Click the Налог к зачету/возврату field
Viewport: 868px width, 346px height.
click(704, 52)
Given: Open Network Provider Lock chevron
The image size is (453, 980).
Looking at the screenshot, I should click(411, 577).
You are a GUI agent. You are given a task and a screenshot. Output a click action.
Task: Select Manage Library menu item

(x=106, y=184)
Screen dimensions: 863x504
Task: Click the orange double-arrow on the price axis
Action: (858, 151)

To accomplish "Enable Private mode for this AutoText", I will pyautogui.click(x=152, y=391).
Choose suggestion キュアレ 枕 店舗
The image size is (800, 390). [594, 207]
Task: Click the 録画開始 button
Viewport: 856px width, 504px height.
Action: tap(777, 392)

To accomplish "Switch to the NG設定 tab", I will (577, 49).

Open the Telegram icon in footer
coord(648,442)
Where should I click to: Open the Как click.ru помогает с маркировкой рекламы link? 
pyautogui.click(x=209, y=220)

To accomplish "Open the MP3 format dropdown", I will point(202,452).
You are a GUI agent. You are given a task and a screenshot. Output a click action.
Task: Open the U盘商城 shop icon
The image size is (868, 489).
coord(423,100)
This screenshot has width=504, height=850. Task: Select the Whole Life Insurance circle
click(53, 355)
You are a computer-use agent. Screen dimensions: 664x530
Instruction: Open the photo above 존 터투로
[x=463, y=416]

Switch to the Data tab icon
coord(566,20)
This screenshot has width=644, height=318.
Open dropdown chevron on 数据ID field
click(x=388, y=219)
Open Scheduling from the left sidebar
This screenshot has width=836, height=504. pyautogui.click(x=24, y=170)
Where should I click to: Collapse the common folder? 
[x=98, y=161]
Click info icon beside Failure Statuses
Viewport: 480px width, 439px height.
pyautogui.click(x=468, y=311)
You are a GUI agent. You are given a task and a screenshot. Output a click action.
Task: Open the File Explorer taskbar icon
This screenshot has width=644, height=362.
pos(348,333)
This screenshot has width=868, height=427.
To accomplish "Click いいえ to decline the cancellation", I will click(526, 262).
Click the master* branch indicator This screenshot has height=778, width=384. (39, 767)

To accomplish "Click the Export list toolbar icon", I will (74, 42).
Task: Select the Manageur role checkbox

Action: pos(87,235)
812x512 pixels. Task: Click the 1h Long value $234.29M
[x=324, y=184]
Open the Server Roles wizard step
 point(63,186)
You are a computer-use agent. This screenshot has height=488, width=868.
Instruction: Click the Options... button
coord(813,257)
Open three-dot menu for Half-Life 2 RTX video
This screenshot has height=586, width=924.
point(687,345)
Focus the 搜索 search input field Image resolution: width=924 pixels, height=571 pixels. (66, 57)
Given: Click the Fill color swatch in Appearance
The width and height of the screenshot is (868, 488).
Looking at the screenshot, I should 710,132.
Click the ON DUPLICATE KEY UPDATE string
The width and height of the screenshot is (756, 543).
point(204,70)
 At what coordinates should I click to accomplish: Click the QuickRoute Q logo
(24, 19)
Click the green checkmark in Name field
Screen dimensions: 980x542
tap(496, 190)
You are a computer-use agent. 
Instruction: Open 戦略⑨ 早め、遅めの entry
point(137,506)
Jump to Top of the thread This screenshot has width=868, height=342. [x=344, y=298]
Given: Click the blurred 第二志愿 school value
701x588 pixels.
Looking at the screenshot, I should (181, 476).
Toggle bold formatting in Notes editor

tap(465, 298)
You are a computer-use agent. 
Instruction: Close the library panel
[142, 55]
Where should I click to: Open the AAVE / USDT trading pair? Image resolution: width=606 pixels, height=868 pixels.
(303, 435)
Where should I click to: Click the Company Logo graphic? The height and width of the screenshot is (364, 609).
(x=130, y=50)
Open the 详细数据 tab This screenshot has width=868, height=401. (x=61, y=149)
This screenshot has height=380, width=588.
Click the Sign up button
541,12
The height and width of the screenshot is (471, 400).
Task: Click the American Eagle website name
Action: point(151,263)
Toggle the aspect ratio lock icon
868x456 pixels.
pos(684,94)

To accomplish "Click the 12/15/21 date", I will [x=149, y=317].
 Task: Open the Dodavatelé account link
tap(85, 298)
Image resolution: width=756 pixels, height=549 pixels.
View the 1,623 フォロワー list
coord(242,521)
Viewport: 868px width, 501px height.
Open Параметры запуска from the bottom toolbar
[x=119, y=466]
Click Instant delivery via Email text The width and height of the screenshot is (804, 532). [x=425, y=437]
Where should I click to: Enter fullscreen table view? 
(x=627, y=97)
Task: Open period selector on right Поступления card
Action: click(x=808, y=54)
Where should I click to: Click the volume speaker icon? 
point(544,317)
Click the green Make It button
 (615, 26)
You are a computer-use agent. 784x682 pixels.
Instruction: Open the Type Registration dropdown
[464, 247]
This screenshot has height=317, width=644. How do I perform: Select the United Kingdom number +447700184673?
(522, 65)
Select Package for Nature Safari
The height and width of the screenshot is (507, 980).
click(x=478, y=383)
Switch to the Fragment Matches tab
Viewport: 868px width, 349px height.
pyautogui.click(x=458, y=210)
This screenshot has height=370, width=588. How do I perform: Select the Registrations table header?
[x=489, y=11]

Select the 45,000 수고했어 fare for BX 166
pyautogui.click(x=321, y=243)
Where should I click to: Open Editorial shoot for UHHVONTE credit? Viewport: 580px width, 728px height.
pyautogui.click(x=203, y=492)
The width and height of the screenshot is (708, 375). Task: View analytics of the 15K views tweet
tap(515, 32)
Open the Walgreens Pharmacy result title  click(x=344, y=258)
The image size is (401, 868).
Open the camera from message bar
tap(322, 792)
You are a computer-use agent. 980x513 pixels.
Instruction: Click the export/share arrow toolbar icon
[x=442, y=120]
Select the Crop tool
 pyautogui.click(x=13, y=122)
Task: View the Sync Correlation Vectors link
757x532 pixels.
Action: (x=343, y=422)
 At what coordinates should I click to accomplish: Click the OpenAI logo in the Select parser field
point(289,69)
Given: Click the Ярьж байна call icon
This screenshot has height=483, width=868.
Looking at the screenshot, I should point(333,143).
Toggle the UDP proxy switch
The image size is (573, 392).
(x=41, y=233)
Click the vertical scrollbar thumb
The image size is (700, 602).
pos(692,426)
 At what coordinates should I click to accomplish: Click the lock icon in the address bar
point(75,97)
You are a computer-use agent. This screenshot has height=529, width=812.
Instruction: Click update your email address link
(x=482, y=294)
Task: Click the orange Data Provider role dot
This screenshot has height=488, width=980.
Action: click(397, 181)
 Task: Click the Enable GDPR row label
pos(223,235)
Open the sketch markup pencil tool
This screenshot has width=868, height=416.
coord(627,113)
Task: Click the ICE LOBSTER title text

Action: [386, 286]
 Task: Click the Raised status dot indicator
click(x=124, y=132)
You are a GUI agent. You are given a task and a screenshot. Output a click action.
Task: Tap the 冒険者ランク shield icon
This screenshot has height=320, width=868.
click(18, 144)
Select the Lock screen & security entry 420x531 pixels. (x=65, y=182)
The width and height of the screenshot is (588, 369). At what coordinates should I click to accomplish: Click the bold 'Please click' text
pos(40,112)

################

* Exercise requirements *
Examine the listing and count its lines containing the word "Provider". State the count alone.

* Answer to the exercise *
2